Qwirkle gained internet fame after review copies were sent to industry websites, including to Scott Alden, who operated BoardGameGeek and W. Eric Martin, who ran Boardgame News. Martin brought the game with him on a trip to Berlin and played it with game designers there, including Thorsten Gimmler, a product manager at Schmidt Spiele, who went on to contact MindWare directly, asking for the rights for a German release. With its release there in 2010, it became eligible for the Spiel des Jahres.

===Awards===
- 2011 Spiel des Jahres
- Parent's Choice Gold Award
- Mensa Select Award
- Major Fun Award

==Variants and expansions==
Rather than wooden tiles, the game can be played with six-sided dice (Qwirkle Cubes) or cards (Qwirkle Cards). In addition, the original game has two expansions: Qwirkle Select and Qwirkle Connect; these are sold bundled with the original game as Qwirkle Big Box or Qwirkle Trio.

===Qwirkle Cubes===
Qwirkle Cubes has the same goals and gameplay mechanics as Qwirkle, but instead of tiles, the playing pieces are 90 six-sided dice; there are 15 dice in each of the six colors. All six shapes of a given color are printed on the six faces of a single die.
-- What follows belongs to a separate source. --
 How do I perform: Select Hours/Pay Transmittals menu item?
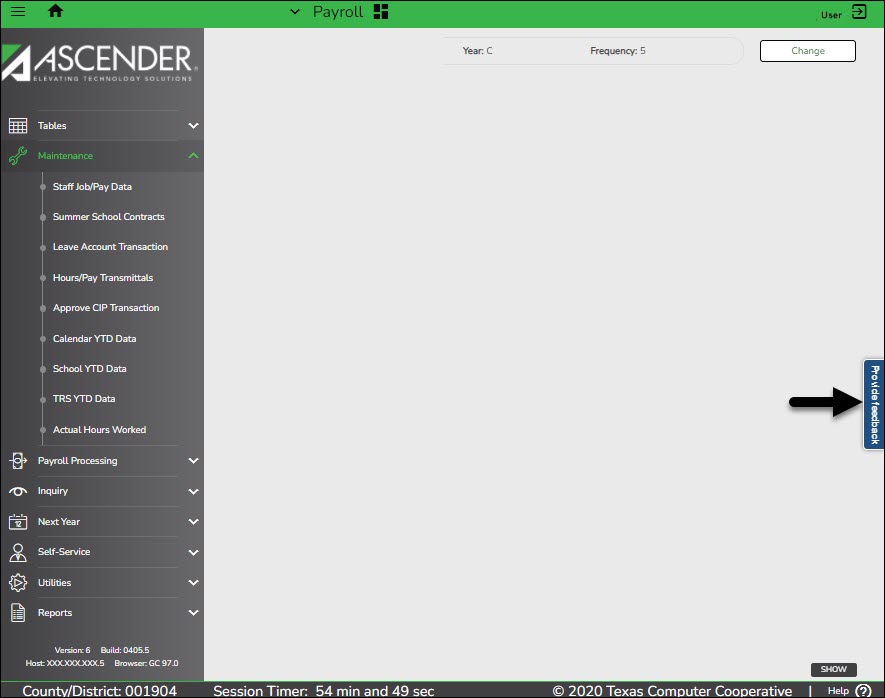click(103, 278)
After the initial draw, each player rolls the six dice they had selected to form their hand, which is kept visible to the other players. As in Qwirkle, players may place one or more dice into the playing field during their turn; if they do not have a piece that can be played, they must re-roll all of their dice until they can place at least one die. At the end of their turn, the player draws replacement dice and rolls the replacement dice (not the leftover dice already in the player's hand) before absorbing the replacement dice into their six-dice hand.

===Qwirkle Cards===
Qwirkle Cards, also known as Qwirkle Rummy, follows the same pattern/shape matching mechanic of Qwirkle, but uses 108 playing cards instead of the wooden tiles. Each player receives nine cards to start. Rather than placing tiles face-up in a tableau with matching edges, cards are played into stacks of matched colors or shapes. Each player may play multiple cards into more than one stack during their turn; a new stack can be formed by the player, provided that stack has at least three cards in it and none of the cards are duplicates. When a Qwirkle stack is formed, the player removes the completed stack and keeps it for scoring at the end. In addition, after placing cards in play, the player may switch any cards previously played by moving one or more cards into a different stack, with the caveat that after the switching is completed, all stacks are a three-card minimum size with no duplicates.